Now into her fourth year, photographer and collage artist Emily Cooper is back at Pacific Theatre for another season, with the striking imagery that has become as synonymous with the theatre company as its faith-based theatrical mission.
Once again responsible for the images to accompany the company’s season of plays, including its season opener The Rainmaker (image above), it will perhaps come as no surprise that Cooper’s inspiration always begins with the plays.
“The spark comes from the words in the play,” says Cooper. “It always starts with the poetry of the word, and from there those words will create images in my mind and then I start to do my research.”

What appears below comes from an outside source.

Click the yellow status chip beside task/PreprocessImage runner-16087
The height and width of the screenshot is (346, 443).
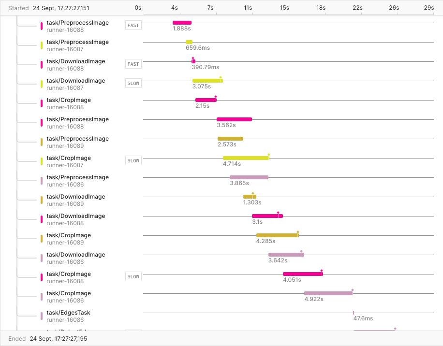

Calling the text “the box in which she must then think outside”, Cooper says the words drive massive amounts of research that she then uses to create a single collage.
“A lot of the research is to get into the heart of the play and understand the characters and the themes and try to create an image that is more metaphorical than literal,” she explains. “Once I have a good understanding of the play, my research involves going through thousands of images.”
Cooper points to the New York Public Library as one digital source, or dipping into the hundreds of digitized images she discovered during a visit with a photo historian in Portland. After identifying possible images from her research, Cooper uses them as a jumping-off point to begin working with the team at Pacific Theatre.
“We mash the images around and talk about what works and what doesn’t,” she says of the creative process with her client. “It is quite collaborative, but for the most part there is a great amount of trust that they give me.”
It is that belief in Cooper’s abilities in working with Pacific Theatre, that she says has made the work so successful.
“[Pacific Theatre Artistic Director] Ron Reed is always so excited to give me that freedom and I think that is why the images are always so unique and strong,” she says.
While Cooper insists the creative process is relatively pain-free, she also admits that there are times when she and Reed don’t see eye-to-eye.
“Sometimes we butt heads, but if we have a difference of opinion we battle it out with humour. It is never a horrible battle,” she laughs. “But those battles always make the image stronger because there is another point of view that gets infused with the image.”
Working digitally, Cooper does admit to sometimes having troubles letting go; saving every iteration as she works, Cooper often has to force herself to step away.
“Sometimes it is impossible to stop, especially when I’m zooming in at 400 percent to make sure every pixel is perfect,” she says. “There is a time at night that I have to walk away and slap myself on the wrist if I go back to the computer. Sometimes the more you manipulate the worse it gets”
For Pacific Theatre’s season opener, The Rainmaker, Cooper came up with 17 versions that she felt were contenders, with four ultimately making the final cut to be put in front of Reed and his team.
“When I first read The Rainmaker I felt the heat of the sun, of the really strong sun and the sexiness of the sun on your skin and sweating,” she recalls. “I was really inspired by the sun and I wanted that to be in the image.”
For the background images representing the men in the play, Cooper pulled from her collection of negative glass plates from the Portland photo historian. “They are all black and white Sunday portraits from the early 1900s, that I colored,” she says.
But it is the centerpiece of her image for The Rainmaker that is pure Cooper with her distinctive collage of Lizzie, a woman she saw as wonderfully sweet and one that she found particularly challenging in capturing.
“Her face is made up of quite a few faces,” she says. “I wanted her to feel sad but helpful, beautiful but not sexy, but not dowdy either.”
Audiences will soon get to see if she captured the heart of Lizzie for themselves.